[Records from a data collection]
───

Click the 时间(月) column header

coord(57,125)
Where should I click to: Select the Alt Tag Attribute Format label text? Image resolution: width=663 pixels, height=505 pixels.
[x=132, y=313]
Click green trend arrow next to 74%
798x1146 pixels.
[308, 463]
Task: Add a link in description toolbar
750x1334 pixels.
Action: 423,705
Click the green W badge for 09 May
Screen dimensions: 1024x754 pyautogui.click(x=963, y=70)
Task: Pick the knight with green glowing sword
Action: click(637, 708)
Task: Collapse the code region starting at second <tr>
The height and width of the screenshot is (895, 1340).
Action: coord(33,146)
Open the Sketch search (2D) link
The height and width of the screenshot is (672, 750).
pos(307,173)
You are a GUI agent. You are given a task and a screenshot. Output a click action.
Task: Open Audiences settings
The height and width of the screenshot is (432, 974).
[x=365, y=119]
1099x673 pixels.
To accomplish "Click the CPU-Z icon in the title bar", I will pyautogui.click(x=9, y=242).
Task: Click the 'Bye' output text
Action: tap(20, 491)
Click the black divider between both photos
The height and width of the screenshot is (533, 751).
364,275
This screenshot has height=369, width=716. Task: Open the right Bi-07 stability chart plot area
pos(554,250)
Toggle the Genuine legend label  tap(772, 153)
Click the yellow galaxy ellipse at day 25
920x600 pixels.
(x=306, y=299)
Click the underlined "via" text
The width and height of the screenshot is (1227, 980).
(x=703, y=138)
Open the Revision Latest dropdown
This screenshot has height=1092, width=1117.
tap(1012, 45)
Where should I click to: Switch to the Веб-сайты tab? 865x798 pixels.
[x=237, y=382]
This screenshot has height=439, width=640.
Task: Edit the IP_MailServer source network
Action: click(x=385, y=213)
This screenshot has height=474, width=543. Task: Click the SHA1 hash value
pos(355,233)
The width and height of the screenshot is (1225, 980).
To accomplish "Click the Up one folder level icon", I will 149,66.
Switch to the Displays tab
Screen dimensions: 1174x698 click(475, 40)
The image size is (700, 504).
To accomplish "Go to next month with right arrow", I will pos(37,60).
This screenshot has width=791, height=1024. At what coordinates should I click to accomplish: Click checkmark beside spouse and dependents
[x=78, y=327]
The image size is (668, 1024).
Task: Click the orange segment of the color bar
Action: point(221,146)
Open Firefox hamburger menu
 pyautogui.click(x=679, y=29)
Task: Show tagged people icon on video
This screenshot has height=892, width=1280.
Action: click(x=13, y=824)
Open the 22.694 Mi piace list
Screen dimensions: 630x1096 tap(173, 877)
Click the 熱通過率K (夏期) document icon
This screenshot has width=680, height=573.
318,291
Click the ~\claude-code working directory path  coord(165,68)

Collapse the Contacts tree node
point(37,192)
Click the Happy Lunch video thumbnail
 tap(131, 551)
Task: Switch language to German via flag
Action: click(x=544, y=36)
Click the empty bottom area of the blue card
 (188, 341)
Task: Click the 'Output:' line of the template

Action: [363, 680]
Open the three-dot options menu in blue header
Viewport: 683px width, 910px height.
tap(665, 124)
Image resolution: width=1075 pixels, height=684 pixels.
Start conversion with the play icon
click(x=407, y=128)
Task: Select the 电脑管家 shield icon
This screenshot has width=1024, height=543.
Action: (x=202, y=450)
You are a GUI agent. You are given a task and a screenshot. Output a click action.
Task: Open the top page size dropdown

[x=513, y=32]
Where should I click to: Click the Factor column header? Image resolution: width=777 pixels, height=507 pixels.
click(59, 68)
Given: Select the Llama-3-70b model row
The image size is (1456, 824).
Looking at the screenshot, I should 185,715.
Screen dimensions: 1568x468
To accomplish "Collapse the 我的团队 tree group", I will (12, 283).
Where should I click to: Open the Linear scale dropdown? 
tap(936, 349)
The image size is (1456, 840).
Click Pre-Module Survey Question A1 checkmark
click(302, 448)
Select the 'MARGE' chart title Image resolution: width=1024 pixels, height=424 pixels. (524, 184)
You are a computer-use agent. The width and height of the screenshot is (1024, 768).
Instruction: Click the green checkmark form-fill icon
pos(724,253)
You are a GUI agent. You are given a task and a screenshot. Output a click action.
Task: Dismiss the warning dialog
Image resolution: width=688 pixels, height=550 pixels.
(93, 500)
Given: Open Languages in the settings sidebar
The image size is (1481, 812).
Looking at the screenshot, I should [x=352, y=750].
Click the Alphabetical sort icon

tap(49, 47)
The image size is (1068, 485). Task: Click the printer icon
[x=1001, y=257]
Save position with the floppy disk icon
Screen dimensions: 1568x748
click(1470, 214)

───

Copy out the entries above without altering a single character.

RESPONSE.
Click the 时间(月) column header

coord(57,125)
Where should I click to: Select the Alt Tag Attribute Format label text? Image resolution: width=663 pixels, height=505 pixels.
[x=132, y=313]
Click green trend arrow next to 74%
798x1146 pixels.
[308, 463]
Task: Add a link in description toolbar
750x1334 pixels.
Action: 423,705
Click the green W badge for 09 May
Screen dimensions: 1024x754 pyautogui.click(x=963, y=70)
Task: Pick the knight with green glowing sword
Action: click(637, 708)
Task: Collapse the code region starting at second <tr>
The height and width of the screenshot is (895, 1340).
Action: coord(33,146)
Open the Sketch search (2D) link
The height and width of the screenshot is (672, 750).
pos(307,173)
You are a GUI agent. You are given a task and a screenshot. Output a click action.
Task: Open Audiences settings
The height and width of the screenshot is (432, 974).
[x=365, y=119]
1099x673 pixels.
To accomplish "Click the CPU-Z icon in the title bar", I will pyautogui.click(x=9, y=242).
Task: Click the 'Bye' output text
Action: tap(20, 491)
Click the black divider between both photos
The height and width of the screenshot is (533, 751).
364,275
This screenshot has height=369, width=716. Task: Open the right Bi-07 stability chart plot area
pos(554,250)
Toggle the Genuine legend label  tap(772, 153)
Click the yellow galaxy ellipse at day 25
920x600 pixels.
(x=306, y=299)
Click the underlined "via" text
The width and height of the screenshot is (1227, 980).
(x=703, y=138)
Open the Revision Latest dropdown
This screenshot has height=1092, width=1117.
tap(1012, 45)
Where should I click to: Switch to the Веб-сайты tab? 865x798 pixels.
[x=237, y=382]
This screenshot has height=439, width=640.
Task: Edit the IP_MailServer source network
Action: click(x=385, y=213)
This screenshot has height=474, width=543. Task: Click the SHA1 hash value
pos(355,233)
The width and height of the screenshot is (1225, 980).
To accomplish "Click the Up one folder level icon", I will 149,66.
Switch to the Displays tab
Screen dimensions: 1174x698 click(475, 40)
The image size is (700, 504).
To accomplish "Go to next month with right arrow", I will pos(37,60).
This screenshot has width=791, height=1024. At what coordinates should I click to accomplish: Click checkmark beside spouse and dependents
[x=78, y=327]
The image size is (668, 1024).
Task: Click the orange segment of the color bar
Action: point(221,146)
Open Firefox hamburger menu
 pyautogui.click(x=679, y=29)
Task: Show tagged people icon on video
This screenshot has height=892, width=1280.
Action: click(x=13, y=824)
Open the 22.694 Mi piace list
Screen dimensions: 630x1096 tap(173, 877)
Click the 熱通過率K (夏期) document icon
This screenshot has width=680, height=573.
318,291
Click the ~\claude-code working directory path  coord(165,68)

Collapse the Contacts tree node
point(37,192)
Click the Happy Lunch video thumbnail
 tap(131, 551)
Task: Switch language to German via flag
Action: click(x=544, y=36)
Click the empty bottom area of the blue card
 (188, 341)
Task: Click the 'Output:' line of the template

Action: [363, 680]
Open the three-dot options menu in blue header
Viewport: 683px width, 910px height.
tap(665, 124)
Image resolution: width=1075 pixels, height=684 pixels.
Start conversion with the play icon
click(x=407, y=128)
Task: Select the 电脑管家 shield icon
This screenshot has width=1024, height=543.
Action: (x=202, y=450)
You are a GUI agent. You are given a task and a screenshot. Output a click action.
Task: Open the top page size dropdown

[x=513, y=32]
Where should I click to: Click the Factor column header? Image resolution: width=777 pixels, height=507 pixels.
click(59, 68)
Given: Select the Llama-3-70b model row
The image size is (1456, 824).
Looking at the screenshot, I should 185,715.
Screen dimensions: 1568x468
To accomplish "Collapse the 我的团队 tree group", I will (12, 283).
Where should I click to: Open the Linear scale dropdown? 
tap(936, 349)
The image size is (1456, 840).
Click Pre-Module Survey Question A1 checkmark
click(302, 448)
Select the 'MARGE' chart title Image resolution: width=1024 pixels, height=424 pixels. (524, 184)
You are a computer-use agent. The width and height of the screenshot is (1024, 768).
Instruction: Click the green checkmark form-fill icon
pos(724,253)
You are a GUI agent. You are given a task and a screenshot. Output a click action.
Task: Dismiss the warning dialog
Image resolution: width=688 pixels, height=550 pixels.
(93, 500)
Given: Open Languages in the settings sidebar
The image size is (1481, 812).
Looking at the screenshot, I should [x=352, y=750].
Click the Alphabetical sort icon

tap(49, 47)
The image size is (1068, 485). Task: Click the printer icon
[x=1001, y=257]
Save position with the floppy disk icon
Screen dimensions: 1568x748
click(1470, 214)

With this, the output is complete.